Ketones can be used to generate energy or can be utilized instead of glucose for the energy required in the brain, where fatty acids are not allowed to use. So, the goal of the ketogenic diet is to bring your body to a state called ketosis, where your body stops burning carbs to produce energy instead starts using ketones as fuel. The state occurs when an individual lowers his/her carbohydrate intake to around 50 grams carbs per day.
There are many keto diet experts who suggest consuming about 30 grams carbs in a day, but it is not that much necessary, you can still be in ketosis state while consuming 50 grams carbohydrates each day.

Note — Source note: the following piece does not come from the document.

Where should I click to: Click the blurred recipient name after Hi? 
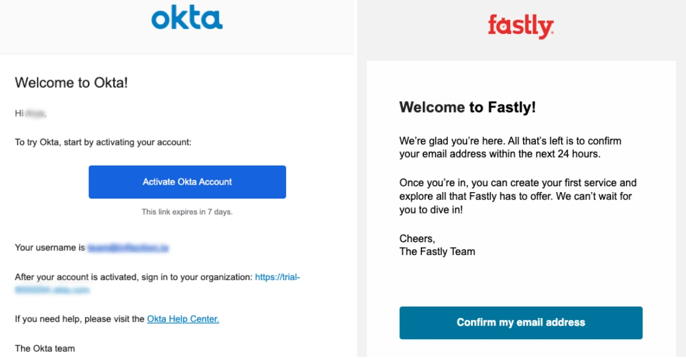coord(36,114)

Pros and Cons of Ketogenic Diet
Nowadays, keto diet has become a famous option for people looking to reduce weight. While following this diet, you may have to deal with several negative side-effects for first few weeks. Once you become used to it, get ready to experience amazing and unexpected health benefits. If you follow a keto diet wisely, it not only helps you in fat loss but also offers a number of health benefits. One of the biggest advantages of being in ketosis state is appetite reduction.
The ketosis caused by this low-carb diet plan has been referred to as physiological ketosis, dietary ketosis, nutritional ketosis, benign dietary ketosis (Volek & Phinney) in an order to clarify possible confusions or misunderstandings with ketoacidosis. There is a transition phase where your body adapts to fat and ketones components rather than using glucose as fuel. You may have to experience a number of negative effects such as lightheadedness, weakness, mild irritability, fatigue, and headaches throughout this period. These symptoms are ended by the first week of your keto diet or few of them can extend to two weeks.

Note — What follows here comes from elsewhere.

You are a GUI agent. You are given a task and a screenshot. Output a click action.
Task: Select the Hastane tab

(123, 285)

Another drawback of using keto diet is that you may have to experience low energy while performing heavy exercises. Maximum times, carbohydrates are the perfect source of fuel for heavy activities and exercises. To avoid this situation, a great solution is that the person should follow TKD rather than doing CKD.
TKD (Targeted Keto Diet)
A targeted keto diet is a condition where you can have carbohydrates right before and after your exercise. This is the best technique for people who are involved in highly intense activities or need some carbs time to time to keep them energetic.
CKD (Cyclical Keto Diet)
On the other hand, a cyclical keto diet is something where you consume a limited amount of carbohydrates each day i.e. from 30 to 50 grams. And then, on the weekend, intake a large number of carbs just to re-boost your muscle power and strength.

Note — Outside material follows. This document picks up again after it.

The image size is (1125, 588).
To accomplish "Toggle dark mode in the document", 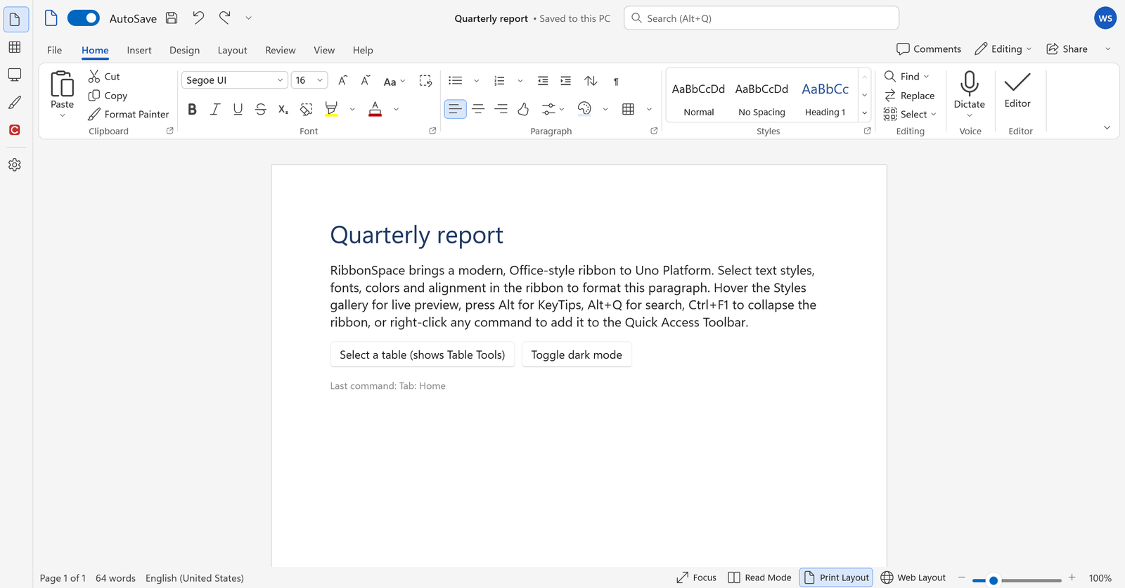I will point(577,354).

If you’re looking to try out a keto diet, you need to adjust it as per your metabolism and experiment it with the proper balance of calories and carbs. While some low-carb dieters find ketosis a great fun, there are some who believe, it is really difficult to be in this state. Want to lose weight? Nothing can be better than a keto diet, consult a dietitian for more details about the diet. He will surely help you in building a keto-friendly menu that will help you in meeting your nutritional requirements. It is necessary to talk to your healthcare provider before you start a new diet or make changes in existing one for the safe side (especially, when have some ongoing serious health related problems).
Final Conclusion
Getting into a ketosis state takes around 4 to 8 days depending on glycogen storage in your body. The diet seems odd in the starting days but all the negative symptoms will go away with the time. There is a long list of keto-diet foods including whey protein, nuts, bacon, sausage, eggs, butter, salmon, olive oil, and more or anything else that includes high fat & protein amount and zero carbs. As you can’t intake many vegetables during ketosis, you need to take a vitamin pill to maintain the level. The diet is really difficult to follow, if you’re serious about it then you need to have a strong willpower. In short, keto is one of the best short-term diets you can follow for weight loss or cutting.